◆ DATASET:

------------------------

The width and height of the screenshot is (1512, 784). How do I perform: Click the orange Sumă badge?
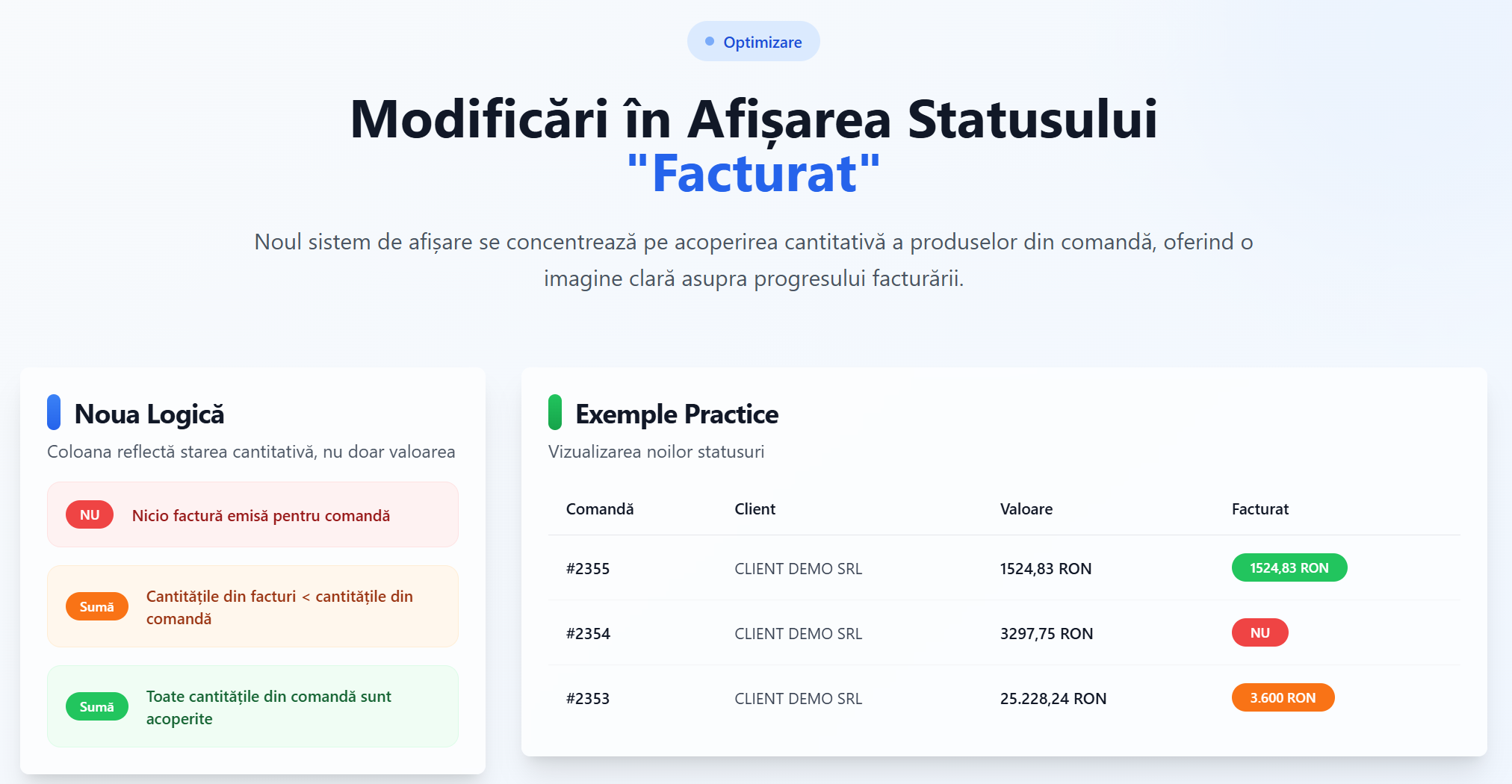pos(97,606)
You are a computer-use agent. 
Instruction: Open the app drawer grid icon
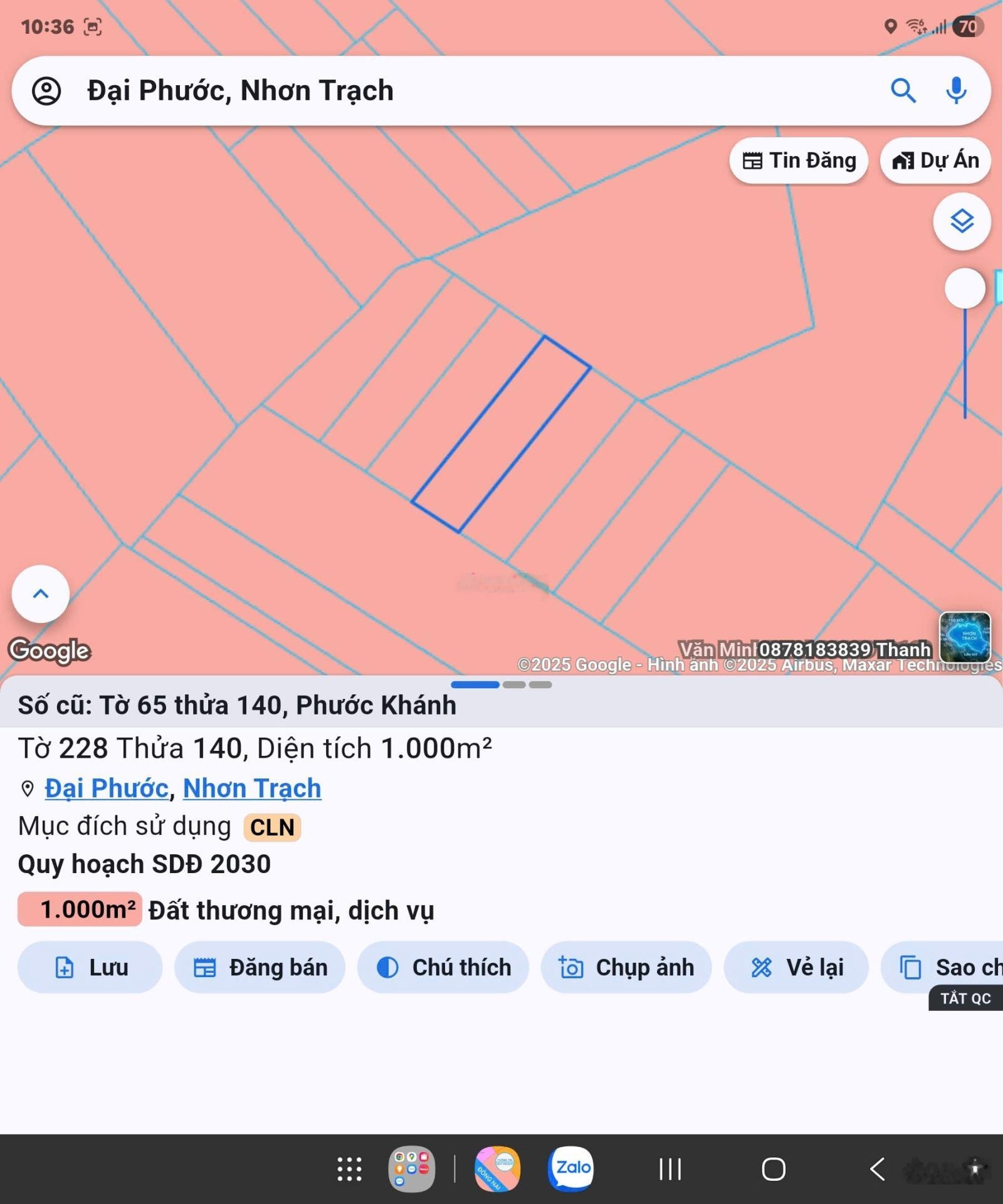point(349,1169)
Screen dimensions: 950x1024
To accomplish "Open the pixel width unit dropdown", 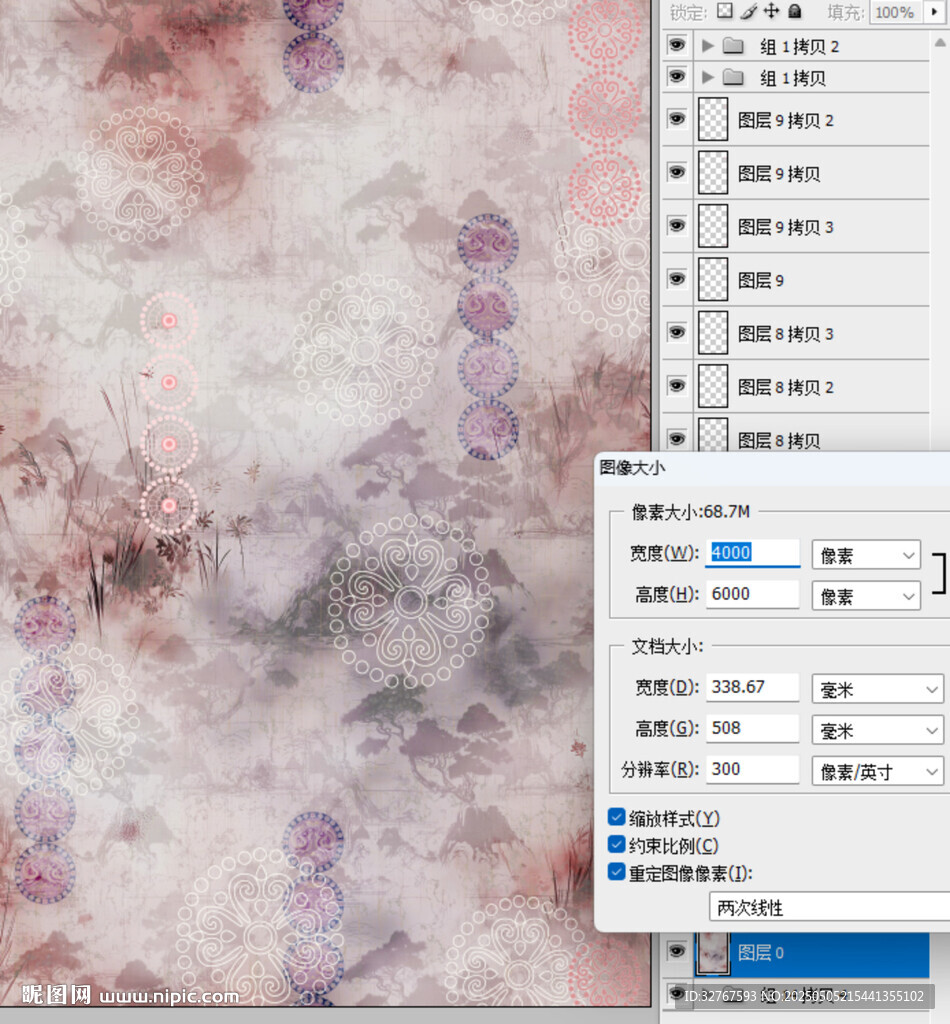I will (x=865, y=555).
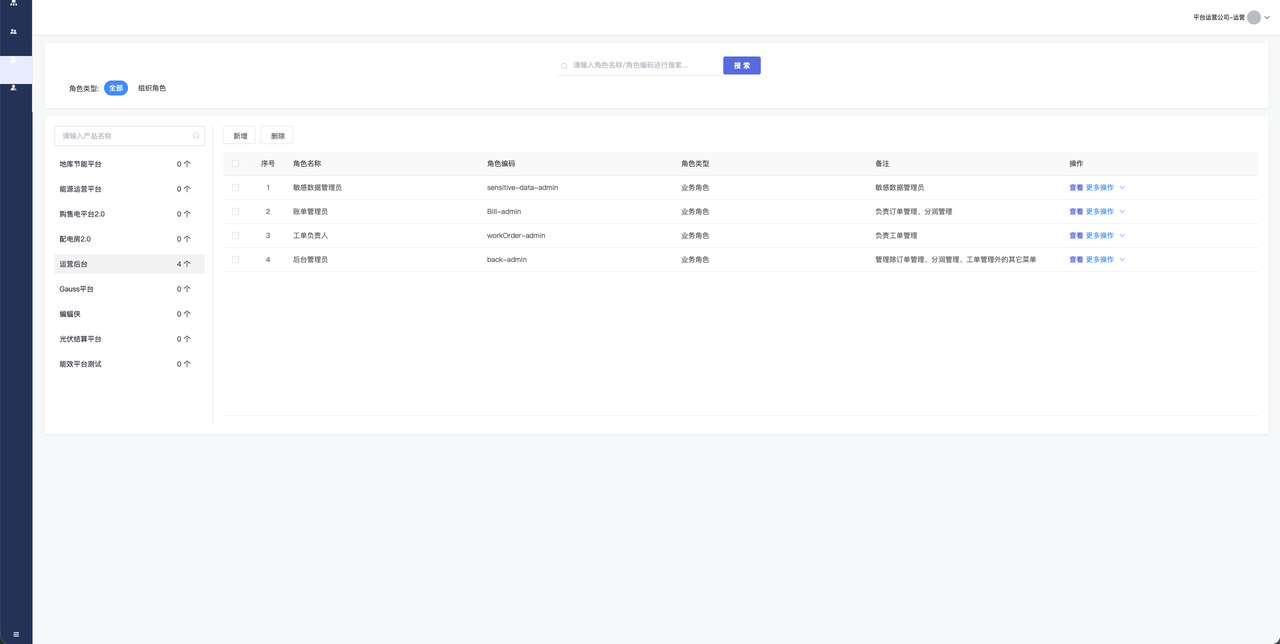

------------------------

◆ PROBLEM DETAILS: Copy out exactly, with no pictures, the lines of the data from the first one through the line bearing "Screen dimensions: 950x1024".

◆ RESULT:
The width and height of the screenshot is (1512, 784). How do I perform: Click the orange Sumă badge?
pos(97,606)
You are a computer-use agent. 
Instruction: Open the app drawer grid icon
point(349,1169)
Screen dimensions: 950x1024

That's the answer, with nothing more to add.